Entries shown —
* * *

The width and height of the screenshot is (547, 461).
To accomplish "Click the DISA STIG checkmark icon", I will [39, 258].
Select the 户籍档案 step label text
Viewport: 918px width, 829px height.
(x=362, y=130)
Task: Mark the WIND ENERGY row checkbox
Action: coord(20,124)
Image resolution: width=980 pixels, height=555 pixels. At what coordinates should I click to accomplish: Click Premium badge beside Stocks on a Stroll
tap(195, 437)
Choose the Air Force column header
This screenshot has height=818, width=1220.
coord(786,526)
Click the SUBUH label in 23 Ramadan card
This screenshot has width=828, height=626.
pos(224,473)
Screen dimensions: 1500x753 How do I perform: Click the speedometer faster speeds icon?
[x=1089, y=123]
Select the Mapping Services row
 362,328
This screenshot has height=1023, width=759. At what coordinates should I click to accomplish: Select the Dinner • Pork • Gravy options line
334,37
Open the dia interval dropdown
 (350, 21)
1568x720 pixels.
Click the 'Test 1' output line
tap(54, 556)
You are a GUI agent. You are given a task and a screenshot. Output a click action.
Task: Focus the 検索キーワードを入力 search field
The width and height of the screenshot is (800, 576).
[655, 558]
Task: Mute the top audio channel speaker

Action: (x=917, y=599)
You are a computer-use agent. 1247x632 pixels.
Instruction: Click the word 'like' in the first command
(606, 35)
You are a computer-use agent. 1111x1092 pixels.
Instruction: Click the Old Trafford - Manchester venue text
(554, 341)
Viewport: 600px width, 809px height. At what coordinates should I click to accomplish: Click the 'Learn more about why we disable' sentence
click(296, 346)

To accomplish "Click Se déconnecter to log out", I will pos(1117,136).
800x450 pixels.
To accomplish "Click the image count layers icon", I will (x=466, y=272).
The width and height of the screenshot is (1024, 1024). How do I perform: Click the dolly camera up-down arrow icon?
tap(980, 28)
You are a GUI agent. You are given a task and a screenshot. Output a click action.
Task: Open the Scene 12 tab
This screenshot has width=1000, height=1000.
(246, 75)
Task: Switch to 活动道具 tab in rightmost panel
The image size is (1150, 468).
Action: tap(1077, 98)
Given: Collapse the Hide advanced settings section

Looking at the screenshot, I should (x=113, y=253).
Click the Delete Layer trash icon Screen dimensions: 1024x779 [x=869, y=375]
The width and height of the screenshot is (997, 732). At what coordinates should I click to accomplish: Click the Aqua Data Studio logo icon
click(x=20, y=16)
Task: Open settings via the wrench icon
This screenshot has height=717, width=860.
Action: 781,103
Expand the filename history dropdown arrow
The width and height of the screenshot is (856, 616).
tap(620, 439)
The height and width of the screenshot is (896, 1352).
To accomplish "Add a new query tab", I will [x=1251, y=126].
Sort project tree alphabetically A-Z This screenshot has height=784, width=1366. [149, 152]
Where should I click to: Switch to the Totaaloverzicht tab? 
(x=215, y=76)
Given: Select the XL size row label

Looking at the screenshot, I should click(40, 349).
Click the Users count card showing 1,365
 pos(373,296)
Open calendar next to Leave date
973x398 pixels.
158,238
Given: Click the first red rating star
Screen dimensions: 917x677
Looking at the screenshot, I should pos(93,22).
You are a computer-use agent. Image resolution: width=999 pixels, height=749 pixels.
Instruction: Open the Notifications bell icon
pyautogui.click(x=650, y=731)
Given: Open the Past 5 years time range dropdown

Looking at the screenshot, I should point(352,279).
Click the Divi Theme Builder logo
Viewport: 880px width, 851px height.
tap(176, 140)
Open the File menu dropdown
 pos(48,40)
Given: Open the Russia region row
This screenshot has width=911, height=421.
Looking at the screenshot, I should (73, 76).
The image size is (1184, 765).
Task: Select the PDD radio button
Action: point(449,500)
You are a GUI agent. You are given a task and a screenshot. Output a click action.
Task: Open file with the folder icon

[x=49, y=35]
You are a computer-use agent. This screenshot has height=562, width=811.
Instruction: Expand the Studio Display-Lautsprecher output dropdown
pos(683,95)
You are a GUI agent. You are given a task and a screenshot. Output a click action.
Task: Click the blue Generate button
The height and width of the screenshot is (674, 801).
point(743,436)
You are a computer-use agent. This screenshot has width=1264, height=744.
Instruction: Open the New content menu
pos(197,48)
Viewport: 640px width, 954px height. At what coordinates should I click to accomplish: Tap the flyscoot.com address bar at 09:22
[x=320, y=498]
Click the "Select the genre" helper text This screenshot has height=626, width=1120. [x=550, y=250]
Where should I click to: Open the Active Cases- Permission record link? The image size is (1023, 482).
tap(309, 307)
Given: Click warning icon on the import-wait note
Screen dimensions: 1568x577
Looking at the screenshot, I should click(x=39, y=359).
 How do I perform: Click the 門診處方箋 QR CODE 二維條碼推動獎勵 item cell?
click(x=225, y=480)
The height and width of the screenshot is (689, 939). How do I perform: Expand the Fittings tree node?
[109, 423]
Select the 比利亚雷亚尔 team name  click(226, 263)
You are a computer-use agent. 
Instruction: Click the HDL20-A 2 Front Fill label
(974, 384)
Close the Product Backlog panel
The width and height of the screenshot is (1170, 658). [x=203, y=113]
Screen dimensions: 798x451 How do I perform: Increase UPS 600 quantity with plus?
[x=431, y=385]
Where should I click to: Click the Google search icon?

* * *

Work instruction — Word for word, output all of the material.

Solved exercise —
The width and height of the screenshot is (547, 461).
To accomplish "Click the DISA STIG checkmark icon", I will [39, 258].
Select the 户籍档案 step label text
Viewport: 918px width, 829px height.
(x=362, y=130)
Task: Mark the WIND ENERGY row checkbox
Action: coord(20,124)
Image resolution: width=980 pixels, height=555 pixels. At what coordinates should I click to accomplish: Click Premium badge beside Stocks on a Stroll
tap(195, 437)
Choose the Air Force column header
This screenshot has height=818, width=1220.
coord(786,526)
Click the SUBUH label in 23 Ramadan card
This screenshot has width=828, height=626.
pos(224,473)
Screen dimensions: 1500x753 How do I perform: Click the speedometer faster speeds icon?
[x=1089, y=123]
Select the Mapping Services row
 362,328
This screenshot has height=1023, width=759. At what coordinates should I click to accomplish: Select the Dinner • Pork • Gravy options line
334,37
Open the dia interval dropdown
 (350, 21)
1568x720 pixels.
Click the 'Test 1' output line
tap(54, 556)
You are a GUI agent. You are given a task and a screenshot. Output a click action.
Task: Focus the 検索キーワードを入力 search field
The width and height of the screenshot is (800, 576).
[655, 558]
Task: Mute the top audio channel speaker

Action: (x=917, y=599)
You are a computer-use agent. 1247x632 pixels.
Instruction: Click the word 'like' in the first command
(606, 35)
You are a computer-use agent. 1111x1092 pixels.
Instruction: Click the Old Trafford - Manchester venue text
(554, 341)
Viewport: 600px width, 809px height. At what coordinates should I click to accomplish: Click the 'Learn more about why we disable' sentence
click(296, 346)

To accomplish "Click Se déconnecter to log out", I will pos(1117,136).
800x450 pixels.
To accomplish "Click the image count layers icon", I will (x=466, y=272).
The width and height of the screenshot is (1024, 1024). How do I perform: Click the dolly camera up-down arrow icon?
tap(980, 28)
You are a GUI agent. You are given a task and a screenshot. Output a click action.
Task: Open the Scene 12 tab
This screenshot has width=1000, height=1000.
(246, 75)
Task: Switch to 活动道具 tab in rightmost panel
The image size is (1150, 468).
Action: tap(1077, 98)
Given: Collapse the Hide advanced settings section

Looking at the screenshot, I should (x=113, y=253).
Click the Delete Layer trash icon Screen dimensions: 1024x779 [x=869, y=375]
The width and height of the screenshot is (997, 732). At what coordinates should I click to accomplish: Click the Aqua Data Studio logo icon
click(x=20, y=16)
Task: Open settings via the wrench icon
This screenshot has height=717, width=860.
Action: 781,103
Expand the filename history dropdown arrow
The width and height of the screenshot is (856, 616).
tap(620, 439)
The height and width of the screenshot is (896, 1352).
To accomplish "Add a new query tab", I will [x=1251, y=126].
Sort project tree alphabetically A-Z This screenshot has height=784, width=1366. [149, 152]
Where should I click to: Switch to the Totaaloverzicht tab? 
(x=215, y=76)
Given: Select the XL size row label

Looking at the screenshot, I should click(40, 349).
Click the Users count card showing 1,365
 pos(373,296)
Open calendar next to Leave date
973x398 pixels.
158,238
Given: Click the first red rating star
Screen dimensions: 917x677
Looking at the screenshot, I should pos(93,22).
You are a computer-use agent. Image resolution: width=999 pixels, height=749 pixels.
Instruction: Open the Notifications bell icon
pyautogui.click(x=650, y=731)
Given: Open the Past 5 years time range dropdown

Looking at the screenshot, I should point(352,279).
Click the Divi Theme Builder logo
Viewport: 880px width, 851px height.
tap(176, 140)
Open the File menu dropdown
 pos(48,40)
Given: Open the Russia region row
This screenshot has width=911, height=421.
Looking at the screenshot, I should (73, 76).
The image size is (1184, 765).
Task: Select the PDD radio button
Action: point(449,500)
You are a GUI agent. You are given a task and a screenshot. Output a click action.
Task: Open file with the folder icon

[x=49, y=35]
You are a computer-use agent. This screenshot has height=562, width=811.
Instruction: Expand the Studio Display-Lautsprecher output dropdown
pos(683,95)
You are a GUI agent. You are given a task and a screenshot. Output a click action.
Task: Click the blue Generate button
The height and width of the screenshot is (674, 801).
point(743,436)
You are a computer-use agent. This screenshot has width=1264, height=744.
Instruction: Open the New content menu
pos(197,48)
Viewport: 640px width, 954px height. At what coordinates should I click to accomplish: Tap the flyscoot.com address bar at 09:22
[x=320, y=498]
Click the "Select the genre" helper text This screenshot has height=626, width=1120. [x=550, y=250]
Where should I click to: Open the Active Cases- Permission record link? The image size is (1023, 482).
tap(309, 307)
Given: Click warning icon on the import-wait note
Screen dimensions: 1568x577
Looking at the screenshot, I should click(x=39, y=359).
 How do I perform: Click the 門診處方箋 QR CODE 二維條碼推動獎勵 item cell?
click(x=225, y=480)
The height and width of the screenshot is (689, 939). How do I perform: Expand the Fittings tree node?
[109, 423]
Select the 比利亚雷亚尔 team name  click(226, 263)
You are a computer-use agent. 
Instruction: Click the HDL20-A 2 Front Fill label
(974, 384)
Close the Product Backlog panel
The width and height of the screenshot is (1170, 658). [x=203, y=113]
Screen dimensions: 798x451 How do I perform: Increase UPS 600 quantity with plus?
[x=431, y=385]
Where should I click to: Click the Google search icon?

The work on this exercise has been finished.